● **DO THIS**: Pick up the article below on IOHK's cease-and-desist letter over Mo Li's tweet and write on from its final sentence.

● **TEXT SHOWN**:
--- begin ---

Should be case closed, right? Wrong, because soon after, the author of the tweet, Hashkey Hub’s Mo Li, received some form of a cease and desist letter from IOHK’s representatives.

Source: Twitter

Strong-arming or cause for action?

The reactions to this episode are worth covering because it once again sheds light on the faultlines that divide the crypto-community. Check out Hoskinson and Cardano’s response to Mo Li’s tweets, and then check out the reactions to Li’s response. The backlash Cardano is getting, for actions that may or may not have been justified, is staggering, with “Cancel Cardano” doing the rounds too.

Cancel Cardano

Herein lies the tragedy of entities operating in the cryptocurrency market.

Bitcoin, and by extension the cryptocurrency ecosystem, was built on the solid foundations of Libertarianism, an ideology that champions the idea of free speech and expression. The concept of cryptocurrencies enshrined these very ideas, which is why even today, Bitcoin is governed by an open-source MIT license that allows anyone to use, share, and modify the software at no additional cost.

The actions of IOHK, on the face of it, seem to be contrary to those ideals. In fact, the episode shares striking similarities with mainstream cases where big corporations and firms have strong-armed people into taking back an opposing comment or a claim.

By that idealistic yardstick, Hoskinson should have just let this one go after stating categorically that IOHK and the Foundation had nothing to do with the aforementioned event. However, playing devil’s advocate, is that as easy as it sounds? The cryptocurrency market has for long struggled to maintain its mainstream image as a serious industry, despite its history being plagued by hundreds of scams and hacks and thefts.

Entities like the IOHK and Cardano have played a crucial role in rehabilitating the industry’s image. Why then wouldn’t they forcefully respond to a tweet which, in all honesty, may have falsely alluded to something sinister, despite its author claiming otherwise? Would they take a chance with the reputational risk such a tweet may carry for itself and the wider market?

--- end ---

● **RAW RECORDS**:
--- begin ---

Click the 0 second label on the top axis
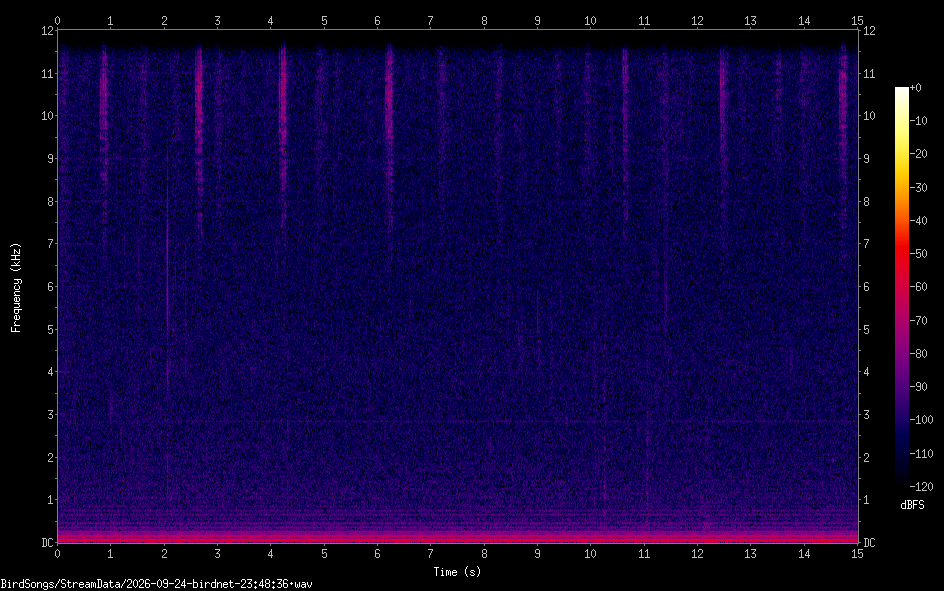 click(x=57, y=20)
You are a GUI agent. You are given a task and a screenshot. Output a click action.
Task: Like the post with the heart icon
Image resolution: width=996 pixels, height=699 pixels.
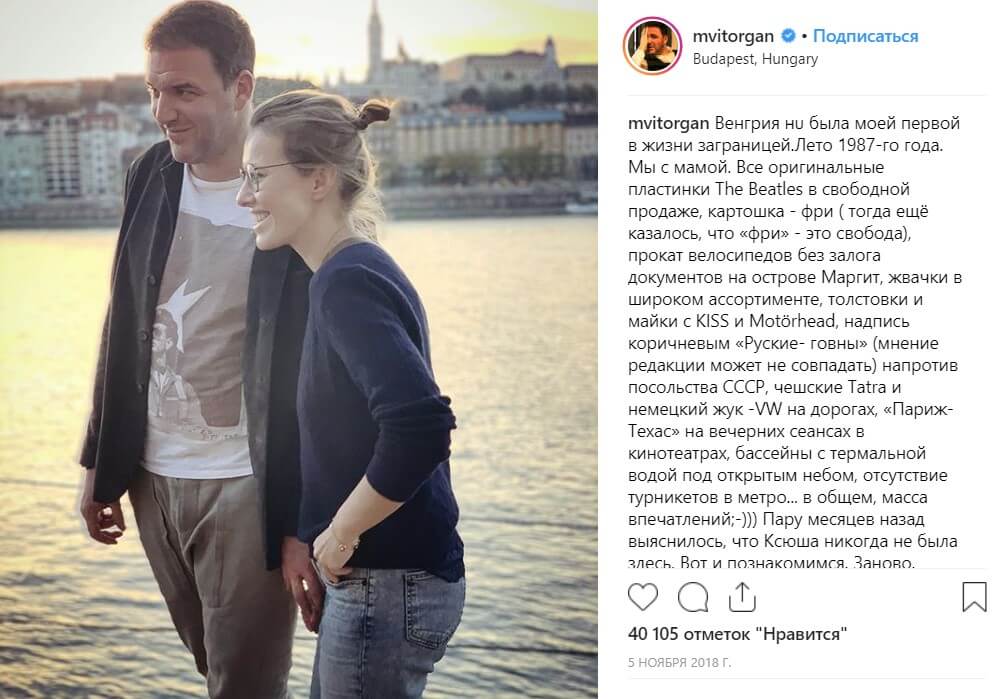(x=642, y=597)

--- end ---

● **RESULT OF THE TASK**:
Cancel everything….. except Bitcoin

There are arguments to be made for both sides here, but that’s not the point. The point is that a lot of the same people who were indignant about Cardano supposedly strong-arming a digital asset management firm exec by citing sacrosanct principles of free speech are the same ones to call for canceling Cardano. While many altcoins continue to face questions over their supposed utility and existence, most people are happy to share memes that say “You can’t cancel Bitcoin.”

Cancel culture isn’t something I condone. But, ideally, it should only come into play for the right reasons. As the IOHK episode reveals, that isn’t the case universally as right within the crypto-community, it is being used to further divides between coins and proponents in a vicious exercise of crypto-tribalism.

Look no further than how the community reacted to Vitalik Buterin’s misguided attempt at using World War II analogies to explain Ethereum’s position in the market. While Buterin should have been skewered on the stake of public opinion for his tasteless analogies, he was instead bombarded by maximalists who just wanted to argue for argument’s sake, while propping up Tron as a supposed competitor.

Now, look at the case of Brave browser, a privacy-centered platform that was recently alleged to have harassed an open-source contributor who worked on a competitor’s platform. Hardly any outrage accompanied those allegations. You know why? Because while most of the community holds the idea of privacy near and dear, there is no tribalistic clique around it, and by extension, around projects like Brave.

Cancel culture is not the solution to any problem. In fact, according to research, such a solution may do more harm than good since it breeds a private echo chamber where views and opinions are used for confirmation bias and group-think, rather than introspection and evaluation.

A free exchange of thoughts and ideas, even when they are problematic and tasteless, is at the core of what cryptocurrencies are supposed to be. Calling for canceling that crypto or that public figure, that kind of behavior isn’t what the community should be about.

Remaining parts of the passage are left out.